-- INSTRUCTIONS FOR THE TASK --
Rewrite the stretch from the line containing "Task: Click the Submission" through the end of the entries, replacing "calendar icon" with "date picker icon" and leaving everything else the same.

(Entries from a data collection)
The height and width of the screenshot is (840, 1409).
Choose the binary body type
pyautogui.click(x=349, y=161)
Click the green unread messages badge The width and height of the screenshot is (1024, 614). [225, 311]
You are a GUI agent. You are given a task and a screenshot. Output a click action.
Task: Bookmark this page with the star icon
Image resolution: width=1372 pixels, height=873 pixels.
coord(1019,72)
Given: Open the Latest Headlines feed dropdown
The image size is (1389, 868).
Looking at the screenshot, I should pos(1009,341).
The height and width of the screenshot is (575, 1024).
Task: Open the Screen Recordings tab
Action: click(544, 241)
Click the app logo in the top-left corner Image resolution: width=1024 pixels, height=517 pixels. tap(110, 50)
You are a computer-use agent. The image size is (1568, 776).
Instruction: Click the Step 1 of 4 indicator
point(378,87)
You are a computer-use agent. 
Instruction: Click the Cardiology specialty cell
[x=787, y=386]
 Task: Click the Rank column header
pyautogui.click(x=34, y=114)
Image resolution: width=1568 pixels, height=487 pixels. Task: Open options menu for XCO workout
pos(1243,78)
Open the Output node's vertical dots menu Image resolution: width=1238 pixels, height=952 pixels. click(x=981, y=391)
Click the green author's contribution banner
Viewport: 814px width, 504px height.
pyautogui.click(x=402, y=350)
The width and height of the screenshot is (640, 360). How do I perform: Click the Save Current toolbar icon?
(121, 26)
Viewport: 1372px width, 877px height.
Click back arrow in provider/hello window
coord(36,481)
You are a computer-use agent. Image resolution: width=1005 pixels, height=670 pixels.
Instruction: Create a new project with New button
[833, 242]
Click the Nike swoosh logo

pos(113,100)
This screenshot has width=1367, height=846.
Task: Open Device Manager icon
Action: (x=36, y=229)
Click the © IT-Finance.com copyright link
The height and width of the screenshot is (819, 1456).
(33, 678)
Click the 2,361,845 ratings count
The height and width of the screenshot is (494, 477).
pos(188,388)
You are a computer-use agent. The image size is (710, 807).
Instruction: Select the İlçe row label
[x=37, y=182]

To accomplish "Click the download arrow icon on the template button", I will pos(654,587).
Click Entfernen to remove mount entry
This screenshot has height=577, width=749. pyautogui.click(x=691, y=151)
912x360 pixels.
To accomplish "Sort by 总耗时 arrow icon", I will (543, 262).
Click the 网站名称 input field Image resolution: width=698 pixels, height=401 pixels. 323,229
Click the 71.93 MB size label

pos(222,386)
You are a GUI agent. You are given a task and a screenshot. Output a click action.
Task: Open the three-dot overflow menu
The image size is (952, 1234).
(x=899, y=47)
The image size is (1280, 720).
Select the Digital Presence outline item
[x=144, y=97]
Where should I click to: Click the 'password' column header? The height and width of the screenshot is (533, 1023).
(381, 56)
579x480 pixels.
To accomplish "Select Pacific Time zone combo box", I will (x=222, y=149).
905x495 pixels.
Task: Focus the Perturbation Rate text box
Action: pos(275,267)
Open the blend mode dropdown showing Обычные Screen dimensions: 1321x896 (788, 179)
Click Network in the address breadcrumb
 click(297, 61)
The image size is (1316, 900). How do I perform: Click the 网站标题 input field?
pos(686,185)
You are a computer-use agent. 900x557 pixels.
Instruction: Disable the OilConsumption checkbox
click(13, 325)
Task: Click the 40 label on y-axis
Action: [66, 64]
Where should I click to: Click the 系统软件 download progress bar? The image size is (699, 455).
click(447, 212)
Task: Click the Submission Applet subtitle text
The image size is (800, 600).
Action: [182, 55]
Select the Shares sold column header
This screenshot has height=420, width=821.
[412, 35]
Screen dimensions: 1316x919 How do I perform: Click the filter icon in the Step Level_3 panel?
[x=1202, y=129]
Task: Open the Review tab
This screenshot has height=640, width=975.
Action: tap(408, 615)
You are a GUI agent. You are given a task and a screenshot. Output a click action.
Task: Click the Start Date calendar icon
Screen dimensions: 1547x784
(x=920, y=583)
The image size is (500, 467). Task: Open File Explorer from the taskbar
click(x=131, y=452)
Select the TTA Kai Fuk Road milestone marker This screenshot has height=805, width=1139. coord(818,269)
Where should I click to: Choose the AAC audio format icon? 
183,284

-- PROBLEM SOLUTION --
Task: Click the Submission Applet subtitle text
The image size is (800, 600).
Action: [182, 55]
Select the Shares sold column header
This screenshot has height=420, width=821.
[412, 35]
Screen dimensions: 1316x919 How do I perform: Click the filter icon in the Step Level_3 panel?
[x=1202, y=129]
Task: Open the Review tab
This screenshot has height=640, width=975.
Action: tap(408, 615)
You are a GUI agent. You are given a task and a screenshot. Output a click action.
Task: Click the Start Date date picker icon
Screen dimensions: 1547x784
(x=920, y=583)
The image size is (500, 467). Task: Open File Explorer from the taskbar
click(x=131, y=452)
Select the TTA Kai Fuk Road milestone marker This screenshot has height=805, width=1139. coord(818,269)
Where should I click to: Choose the AAC audio format icon? 
183,284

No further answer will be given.